For the Stanleys, the ceremony was actually the third time they had spoken wedding vows to each other during their seven years of marriage.
Heather met Scott in Florida as she was starting her service in the U.S. Air Force and he was close to mustering out. Then, about a year later, through kismet or maybe just luck, they were in the same town at the same time shortly after Scott was discharged. And they started dating.
A year after that, Heather was being transferred to Alaska.
“The Air Force doesn’t help pay for your fiances to move,” Scott said. “So we had a sort of Air Force engagement.”
Scott popped the big question exactly one year from when they started dating. And they were married three days later.
But the true anniversary, Heather said, is marked from the next year, when they had a small ceremony at Red Rocks with their families. So their first wedding with a justice of the peace was followed a year later with an outdoor ceremony amid Colorado’s spectacular scenery.
Why the need for a third?
Heather said that when she saw the church was offering parishioners the chance to renew their vows, she thought it was a great idea for her and Scott. It was a chance for them to recommit themselves to each other after a tumultuous year.
“This last year’s been pretty rough,” Scott said.
The couple, along with their two children, 4-year-old Katie and Madison, who turns 2 in April, moved from Oklahoma to Colorado after Heather’s tour with the Air Force ended.
Yet that move created tensions. The family had planned to live with Heather’s parents, but after only a couple of months, it was clear that the arrangement wasn’t going to work for anyone.
Heather said two adults, two kids and two pets were a bit too much to bring into her parents’ home. The pain is visible when she mentions the strain that the brief stay created in her relationship with her mom and dad.

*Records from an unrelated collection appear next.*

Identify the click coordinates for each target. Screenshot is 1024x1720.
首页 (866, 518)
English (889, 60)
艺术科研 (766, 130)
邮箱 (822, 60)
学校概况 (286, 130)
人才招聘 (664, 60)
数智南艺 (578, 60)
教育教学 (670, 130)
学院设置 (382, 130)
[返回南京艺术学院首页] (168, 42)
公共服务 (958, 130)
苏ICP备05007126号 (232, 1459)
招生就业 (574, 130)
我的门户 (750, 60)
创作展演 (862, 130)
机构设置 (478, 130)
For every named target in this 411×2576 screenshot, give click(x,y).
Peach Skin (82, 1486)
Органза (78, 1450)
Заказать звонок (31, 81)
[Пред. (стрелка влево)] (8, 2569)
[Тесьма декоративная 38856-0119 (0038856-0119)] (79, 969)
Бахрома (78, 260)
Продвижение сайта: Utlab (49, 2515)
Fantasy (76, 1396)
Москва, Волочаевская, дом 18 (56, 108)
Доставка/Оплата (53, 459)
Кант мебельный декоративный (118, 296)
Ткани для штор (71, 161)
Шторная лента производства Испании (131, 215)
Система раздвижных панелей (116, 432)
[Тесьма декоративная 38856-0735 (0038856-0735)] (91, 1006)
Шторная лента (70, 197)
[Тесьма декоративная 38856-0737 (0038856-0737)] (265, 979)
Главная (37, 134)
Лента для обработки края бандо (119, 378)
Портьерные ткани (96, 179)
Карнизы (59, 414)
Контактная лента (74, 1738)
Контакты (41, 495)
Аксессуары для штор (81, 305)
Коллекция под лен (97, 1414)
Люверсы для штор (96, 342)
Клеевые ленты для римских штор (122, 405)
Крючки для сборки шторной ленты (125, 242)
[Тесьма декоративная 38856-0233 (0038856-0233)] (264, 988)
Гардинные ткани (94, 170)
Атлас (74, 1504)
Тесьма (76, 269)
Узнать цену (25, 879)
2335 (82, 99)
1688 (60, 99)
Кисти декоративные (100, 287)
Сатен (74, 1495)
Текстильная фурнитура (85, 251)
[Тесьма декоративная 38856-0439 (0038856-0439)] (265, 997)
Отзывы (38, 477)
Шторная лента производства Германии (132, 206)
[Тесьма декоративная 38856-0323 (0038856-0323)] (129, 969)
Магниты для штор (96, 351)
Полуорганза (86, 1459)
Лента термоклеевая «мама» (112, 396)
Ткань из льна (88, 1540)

The couple have also had to deal with medical issues with Madison, who suffered from a brachial plexus injury when she was delivered, necessitating two separate surgeries.
While Heather enrolled in nursing school, Scott had to close down his business installing satellites and selling cell phones and start installing solar panels to make enough money to support the family.
“It’s been a rough year,” Heather confirmed.
Heather knows she wouldn’t have been able to make it through the last year without Scott, a sentiment Scott echoes about his wife.
And both said they’d have been hard pressed without their new family at Columbine Unitarian. The church has been a refuge, something Heather and Scott would never have thought a year ago when they first set foot in the church.
“I had a bad experience with the Baptist Church,” Heather said.
But the couple have found a home in the Unitarians’ message of compassion and love regardless of race, creed or sexual orientation — a home, they said, that has helped support them through this past year.
“The ceremony is a way for us to bind our relationship to the church,” Scott said.
So before their new family, the couple spoke their vows to each other for a third time and affirmed what they have known through all the years and all the miles: They are in love.